Lines in the data below that contain the word "dimensions" are to be copied.

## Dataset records

>>>

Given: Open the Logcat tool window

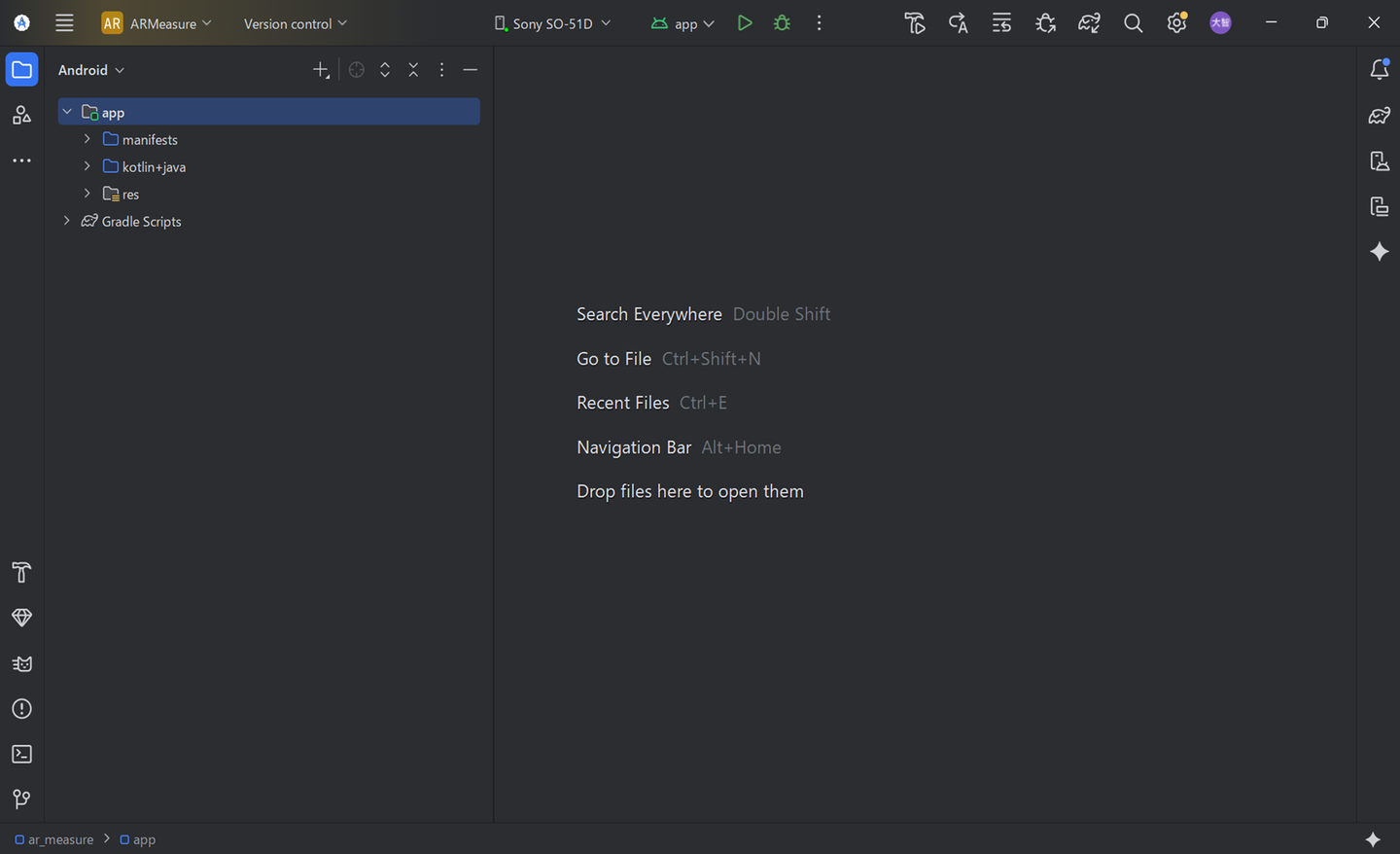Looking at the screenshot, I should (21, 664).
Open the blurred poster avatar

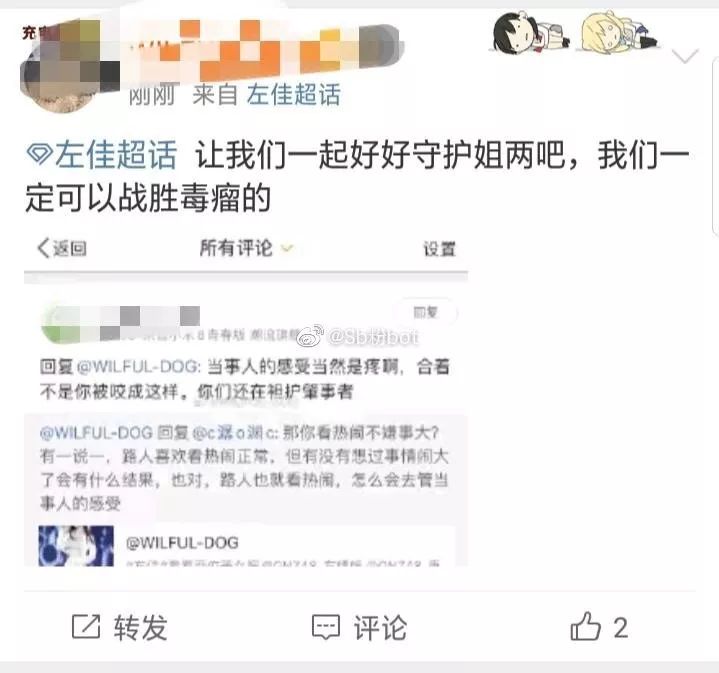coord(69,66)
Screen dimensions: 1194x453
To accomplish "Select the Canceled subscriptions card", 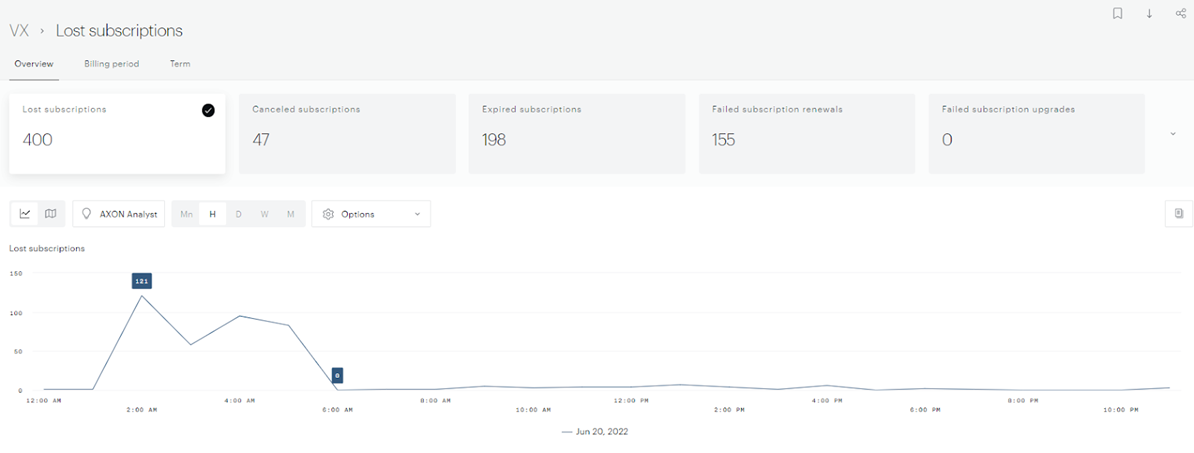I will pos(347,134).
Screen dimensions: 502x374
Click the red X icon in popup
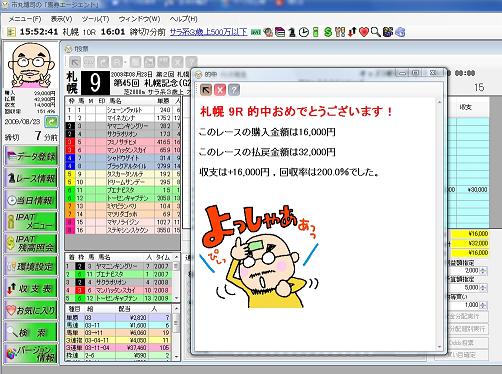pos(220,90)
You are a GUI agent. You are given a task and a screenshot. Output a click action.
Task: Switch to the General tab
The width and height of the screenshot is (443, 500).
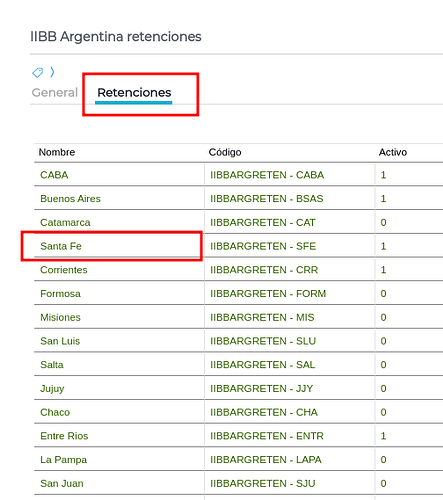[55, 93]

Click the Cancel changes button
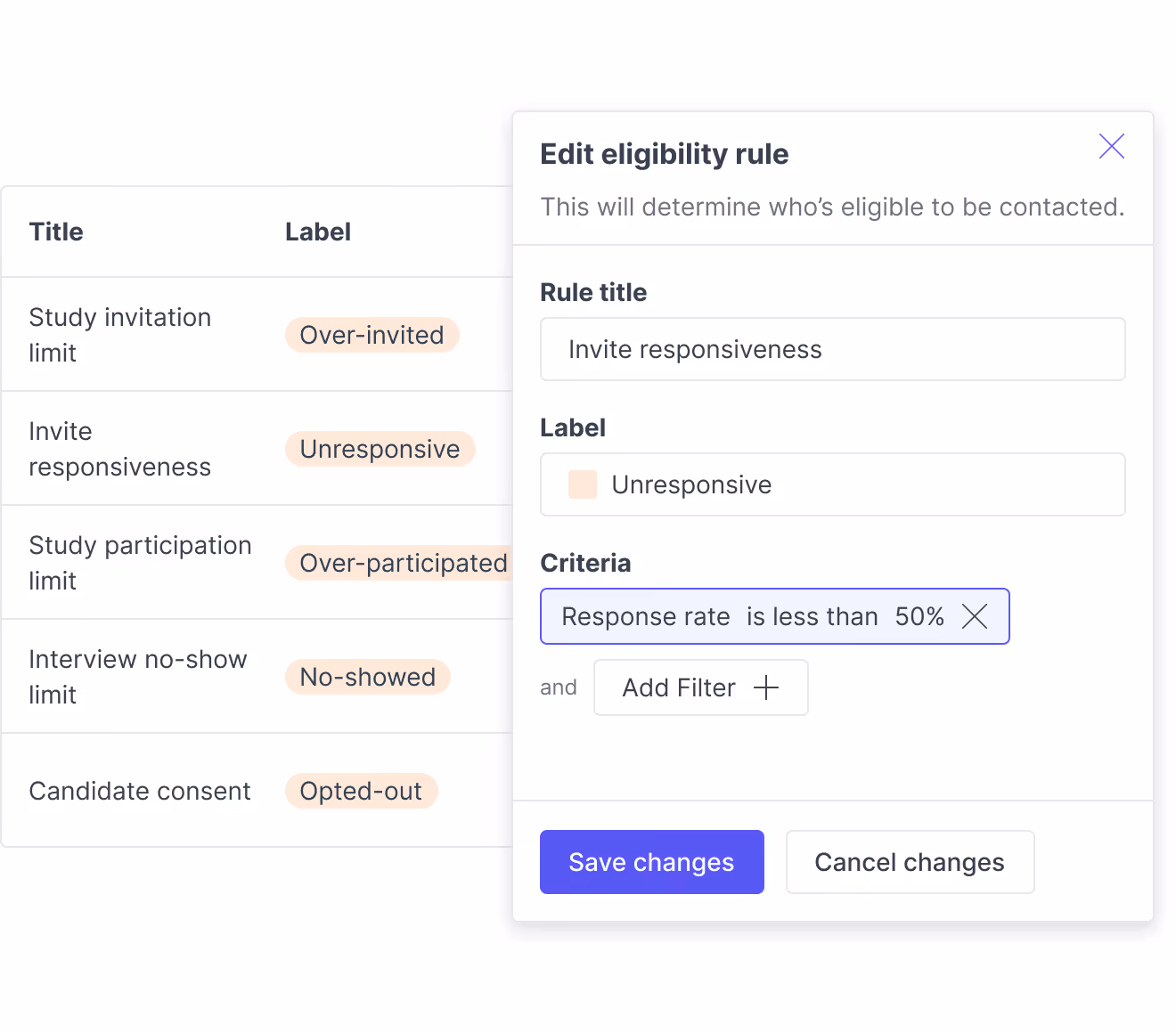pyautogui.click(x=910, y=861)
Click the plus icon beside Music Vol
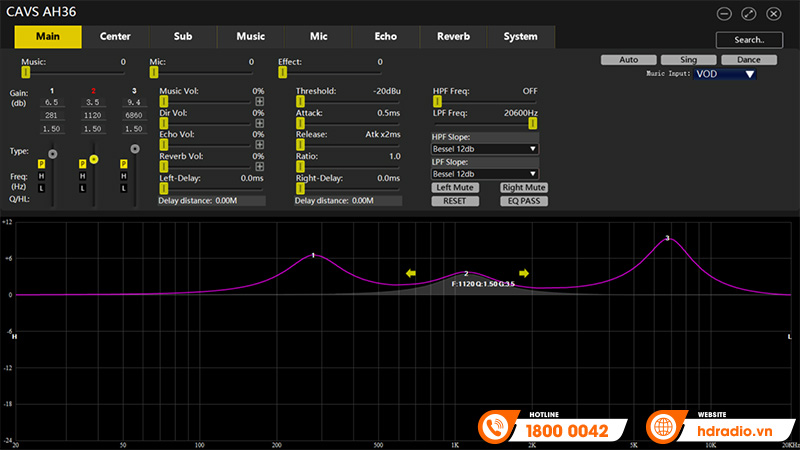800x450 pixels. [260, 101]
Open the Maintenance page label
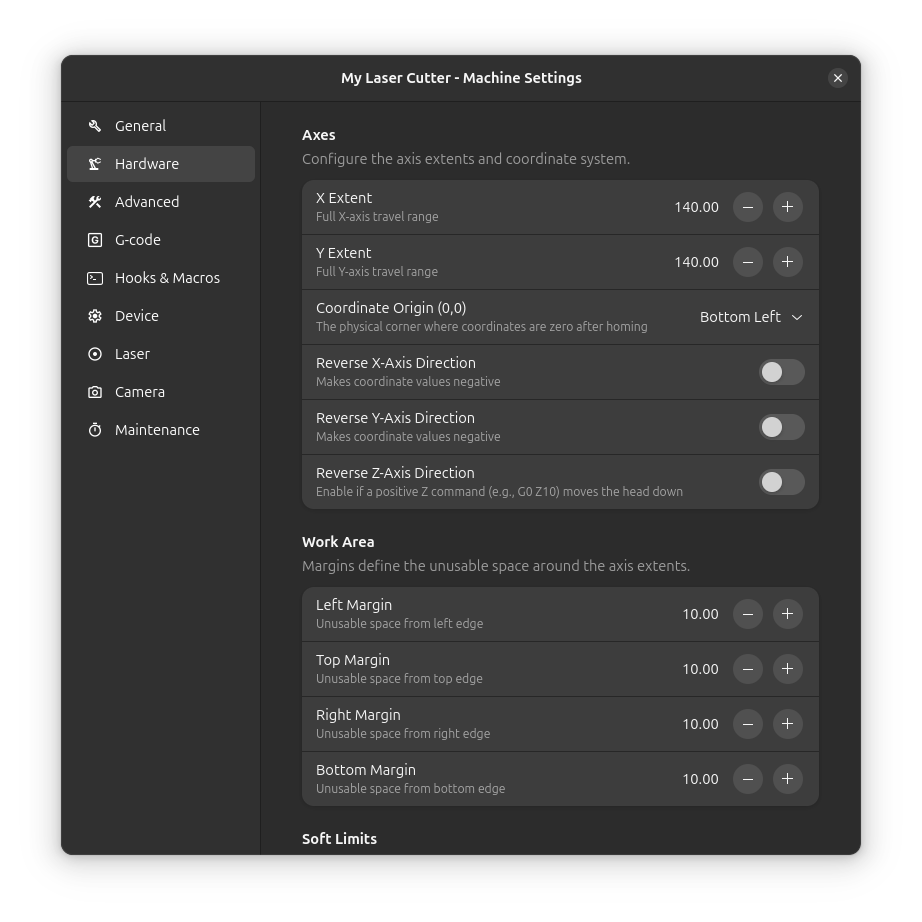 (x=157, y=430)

<<<

## Reply
Screen dimensions: 1194x453
Screen dimensions: 502x374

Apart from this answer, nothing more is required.